A Víctor Macri, en el recuerdo

...hasta que en un último símbolo
se une el de la muerte con el de toda la vida,
la imagen que es la realidad del alma,
su mansión, su ahora sin tiempo y por eso
la ley en ella realizada, su necesidad.
La muerte de Virgilio, Hermann Broch

 

La muerte domesticada

Recordemos que el nacimiento de las imágenes, sean éstas fijas o en movimiento (como en el caso del cine), están unidas desde el principio de la humanidad a la superación del dolor, el duelo y la incertidumbre ante la muerte. Pero si estas primeras imágenes surgen de las tumbas, es como rechazo a la nada y para prolongar en cierta forma la vida.

De ahí la necesidad de cubrir esas imágenes con colores, símbolos o dotarlas de la ilusión del movimiento, para soportar la idea insoportable de la finitud y del morir.

Es como si esos lejanos “artistas”, experimentaran por primera vez en la historia, ante la muerte, la paradoja crucial que da sentido al arte: “para expresar el silencio de la muerte, el silencio nunca es suficiente”. Y “a pesar que mi fe acreciento, solo evidencio que detrás de la tumba, tan solo hay silencio”, diría Oscar Wilde.

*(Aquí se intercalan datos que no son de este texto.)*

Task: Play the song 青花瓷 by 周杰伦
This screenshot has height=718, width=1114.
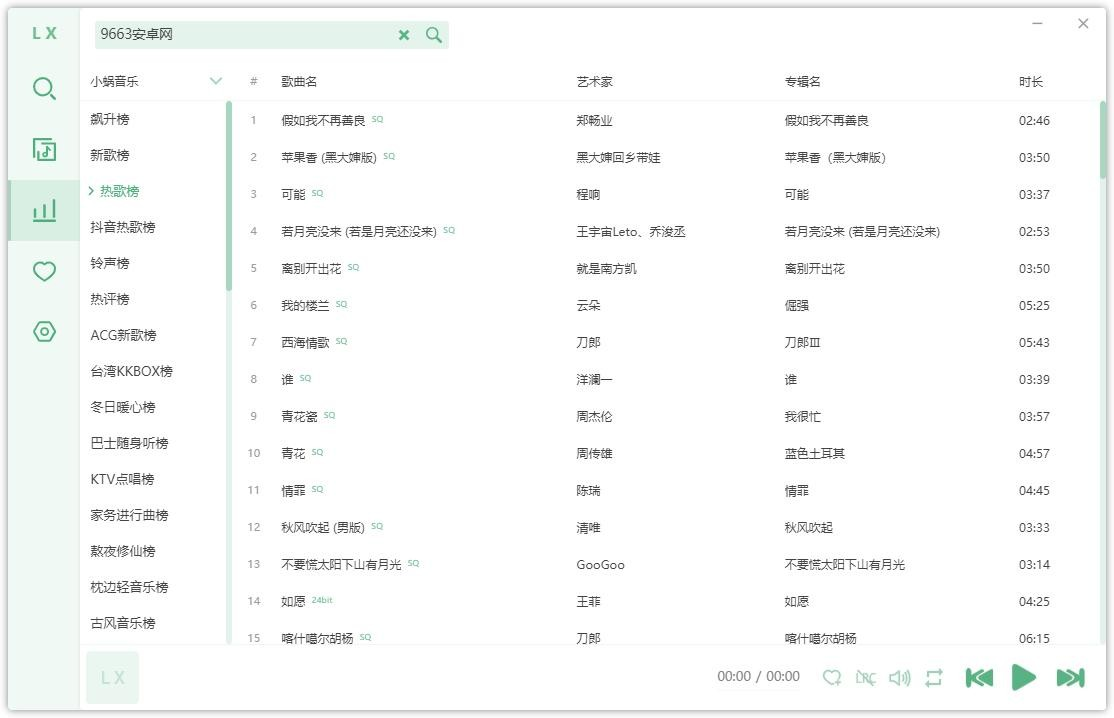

En su libro La lágrima de Eros, George Bataille, es muy claro e ilustrativo sobre el tema cuando dice: lo que sabemos de ellos nos permite afirmar que sabían -cosa que los animales ignoraban- que algún día, inexorablemente morirían. Desde la más perdida antigüedad, los seres humanos tuvieron un conocimiento doloroso y estremecedor de la muerte. Son pinturas rupestres que datan del paleolítico superior. Pero las sepulturas más antiguas que atestiguan ese conocimiento angustiado de la muerte, son considerablemente anteriores; para el hombre del paleolítico inferior la muerte tuvo ya un sentido tan evidente que le indujo, como hasta ahora, a dar sepultura a los cadáveres de los suyos. Al decir de Régis Debray, el arte surgiría como el intento de domesticar la muerte. Quizás por eso, y ante el incremento exponencial del dolor y la muerte en la vida social actual, nuestra necesidad de más y más imágenes. En este sentido, la materia prima de la actual velocidad y vertiginosidad que han adquirido las imágenes, y su paradojal indiferencia ante el dolor y la muerte de los demás, no sea la construcción de una mirada, sino la fascinación de una visión.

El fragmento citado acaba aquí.